Looking at the big picture of public power’s safety track records, our utilities and employees appear to be relatively safe. Over the past few decades, we’ve seen the median incidence rate drop from nearly seven incidents (reported illnesses or injuries) per 100 workers to fewer than three incidents per 100.
Trying to benchmark public power utility safety data against the industry’s incidence rate, which looks at the total number of reportable incidents by worker-hours in a year, does not really offer a utility meaningful data. A small utility might have an incident only once every 10 person years. In the year with an incident, the utility’s incident rate would be really high, and it would have many zero years in between. This means that smaller utilities will more likely have skewed data, whereas larger utilities will show less variance in the incidence rate, even when they have an increase or decrease in incidents year over year. Long-term, the probability of an accident can be similar for utilities with wildly different annual incidence rates.
Measuring safety over the long term will allow us to see if we really are getting better, where our efforts are most effective and in which capacities. By comparing incident rates across equivalent worker-hours of exposure for numerous public power utilities, we started to see a clearer reference case of how frequently incidents occur. While not yet well-proven, we think this alternative way to benchmark public power’s safety shows a lot of promise.
By including as many years of data as possible and making incidents proportional to exposure hours over time (e.g., halving the number of incidents a utility with 200 worker-hours has compared to a utility with 100 hours), better comparisons and benchmarking becomes possible across a broader group. With longer historical data from more utilities, the ability to do these peer comparisons will expand, which will tease out patterns of unsafety, or at least allow a utility to find a more direct long-term safety performance comparison.
We tested this method of benchmarking for a medium-sized utility in the Pacific Northwest and found that the method showed significant promise in highlighting the utility’s strengths and weaknesses compared to its peers.
The hope is that making these comparisons will show a more accurate probability of an incident over time, highlight differences between peers on a more level playing field, and allow utilities to see how they might adjust policies or practices accordingly to further reduce that probability.
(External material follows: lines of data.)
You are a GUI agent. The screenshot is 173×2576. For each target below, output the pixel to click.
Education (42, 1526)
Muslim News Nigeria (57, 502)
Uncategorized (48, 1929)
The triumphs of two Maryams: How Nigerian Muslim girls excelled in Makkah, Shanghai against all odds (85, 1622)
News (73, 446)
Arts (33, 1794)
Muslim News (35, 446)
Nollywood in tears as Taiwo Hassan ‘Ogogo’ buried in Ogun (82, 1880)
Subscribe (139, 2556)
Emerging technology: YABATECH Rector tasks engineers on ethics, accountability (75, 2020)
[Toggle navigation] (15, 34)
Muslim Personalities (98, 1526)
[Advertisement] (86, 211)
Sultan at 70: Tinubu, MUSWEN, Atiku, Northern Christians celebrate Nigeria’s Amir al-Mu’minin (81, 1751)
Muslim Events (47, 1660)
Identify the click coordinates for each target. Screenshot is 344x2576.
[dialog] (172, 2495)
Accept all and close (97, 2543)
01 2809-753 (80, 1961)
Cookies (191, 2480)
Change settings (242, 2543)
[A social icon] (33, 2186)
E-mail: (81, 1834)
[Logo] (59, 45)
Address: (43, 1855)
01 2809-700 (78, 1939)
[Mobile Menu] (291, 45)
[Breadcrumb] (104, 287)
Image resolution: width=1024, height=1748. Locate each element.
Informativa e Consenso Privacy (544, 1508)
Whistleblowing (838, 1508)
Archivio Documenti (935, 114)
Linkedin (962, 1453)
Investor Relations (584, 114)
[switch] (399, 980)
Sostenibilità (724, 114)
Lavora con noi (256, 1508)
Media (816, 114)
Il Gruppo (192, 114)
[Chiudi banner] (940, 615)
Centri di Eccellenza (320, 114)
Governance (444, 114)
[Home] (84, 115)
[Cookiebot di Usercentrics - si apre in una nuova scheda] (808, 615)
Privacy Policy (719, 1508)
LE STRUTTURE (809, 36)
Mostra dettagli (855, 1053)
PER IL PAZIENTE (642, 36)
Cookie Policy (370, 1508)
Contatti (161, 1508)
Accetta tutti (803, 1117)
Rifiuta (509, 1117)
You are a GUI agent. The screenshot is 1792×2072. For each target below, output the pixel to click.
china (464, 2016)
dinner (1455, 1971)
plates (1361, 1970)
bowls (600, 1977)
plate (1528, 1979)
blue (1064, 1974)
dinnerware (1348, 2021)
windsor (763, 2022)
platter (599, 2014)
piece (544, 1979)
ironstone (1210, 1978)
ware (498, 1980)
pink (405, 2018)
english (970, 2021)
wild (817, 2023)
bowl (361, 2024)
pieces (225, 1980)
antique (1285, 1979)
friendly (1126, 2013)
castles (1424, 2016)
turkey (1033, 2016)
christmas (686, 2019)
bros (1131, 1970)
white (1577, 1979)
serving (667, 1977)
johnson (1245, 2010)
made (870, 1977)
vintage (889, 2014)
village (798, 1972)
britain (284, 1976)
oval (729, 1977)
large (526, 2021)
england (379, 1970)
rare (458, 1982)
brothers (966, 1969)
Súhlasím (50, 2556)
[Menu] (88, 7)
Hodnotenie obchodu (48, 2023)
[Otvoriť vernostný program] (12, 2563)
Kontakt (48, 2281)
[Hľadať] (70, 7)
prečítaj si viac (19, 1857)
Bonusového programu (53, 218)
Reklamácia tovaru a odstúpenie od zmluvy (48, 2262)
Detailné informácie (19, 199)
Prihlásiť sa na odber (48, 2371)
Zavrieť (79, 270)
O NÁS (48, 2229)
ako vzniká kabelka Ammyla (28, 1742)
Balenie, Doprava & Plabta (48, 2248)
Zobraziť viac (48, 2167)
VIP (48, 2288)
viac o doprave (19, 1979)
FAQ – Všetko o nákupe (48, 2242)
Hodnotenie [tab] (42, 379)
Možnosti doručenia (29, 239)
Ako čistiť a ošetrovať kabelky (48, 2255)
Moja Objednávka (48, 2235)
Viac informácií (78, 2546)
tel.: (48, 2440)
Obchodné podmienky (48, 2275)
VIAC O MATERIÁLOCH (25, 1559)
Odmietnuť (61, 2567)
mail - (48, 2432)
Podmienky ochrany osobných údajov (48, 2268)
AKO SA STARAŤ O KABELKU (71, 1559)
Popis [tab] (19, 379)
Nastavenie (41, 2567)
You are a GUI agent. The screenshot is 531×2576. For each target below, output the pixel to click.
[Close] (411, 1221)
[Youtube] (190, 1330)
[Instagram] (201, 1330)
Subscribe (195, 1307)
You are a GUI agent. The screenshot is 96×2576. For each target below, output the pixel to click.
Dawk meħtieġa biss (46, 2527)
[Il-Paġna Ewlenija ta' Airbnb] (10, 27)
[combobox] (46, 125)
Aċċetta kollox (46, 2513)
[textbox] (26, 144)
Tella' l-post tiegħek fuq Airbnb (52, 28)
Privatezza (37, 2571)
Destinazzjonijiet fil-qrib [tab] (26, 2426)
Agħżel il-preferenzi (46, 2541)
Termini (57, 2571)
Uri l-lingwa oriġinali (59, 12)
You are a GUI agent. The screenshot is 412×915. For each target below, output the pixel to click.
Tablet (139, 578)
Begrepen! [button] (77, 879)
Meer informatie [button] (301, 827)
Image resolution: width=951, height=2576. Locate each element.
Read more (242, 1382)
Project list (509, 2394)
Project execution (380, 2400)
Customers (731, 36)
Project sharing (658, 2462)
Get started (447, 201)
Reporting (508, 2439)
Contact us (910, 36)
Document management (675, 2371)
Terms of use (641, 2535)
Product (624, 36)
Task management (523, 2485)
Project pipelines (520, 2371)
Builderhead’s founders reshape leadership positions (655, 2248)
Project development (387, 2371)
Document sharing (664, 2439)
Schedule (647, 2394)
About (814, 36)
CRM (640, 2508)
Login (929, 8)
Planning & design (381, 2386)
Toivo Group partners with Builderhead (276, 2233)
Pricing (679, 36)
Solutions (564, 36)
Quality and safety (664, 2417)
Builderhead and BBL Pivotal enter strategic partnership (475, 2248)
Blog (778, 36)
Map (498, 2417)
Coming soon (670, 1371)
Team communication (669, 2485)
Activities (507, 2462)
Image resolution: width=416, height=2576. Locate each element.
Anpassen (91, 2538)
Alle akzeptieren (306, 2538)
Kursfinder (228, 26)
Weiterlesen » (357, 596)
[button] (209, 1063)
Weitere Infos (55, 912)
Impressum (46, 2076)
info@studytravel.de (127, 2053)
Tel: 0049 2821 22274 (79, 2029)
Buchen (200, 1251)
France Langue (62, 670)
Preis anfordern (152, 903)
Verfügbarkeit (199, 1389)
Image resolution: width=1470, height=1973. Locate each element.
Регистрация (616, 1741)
To help utilities better benchmark and analyze their safety, we developed the eSafety Tracker, a service that utilities could begin to sign up for in early 2019. Utilities that have subscribed to the tracker are adding their safety data and benchmarking against other subscribers and historical data submitted to the Association’s safety awards program over the years.
The picture we have from the available data to date can only take us so far. Looking ahead, utilities will need to see more granularity into how their workers are exposed, the causes and severity of incidents, and the types of trainings and briefings that are being undertaken to make better decisions and get ahead of potential issues. Our plan for the tracker is that it will help utilities to standardize and classify injuries and incidents, and eventually also capture near-misses in a more standard manner. If this is more standardized, then the data can also be analyzed across categories and severity levels, such as by putting all the cut rates or minor injury rates together. Even more exciting, the Association just received a patent for the tracker’s planned predictive analytics feature, which will help public power utilities see the weak links in our processes and policies.
Better data leads to better decisions. When we can identify a trend, then we can learn from and address it. Because our goal is not to be “safe enough,” but to make utilities a safer place to work and have everyone go home safely at the end of their shift.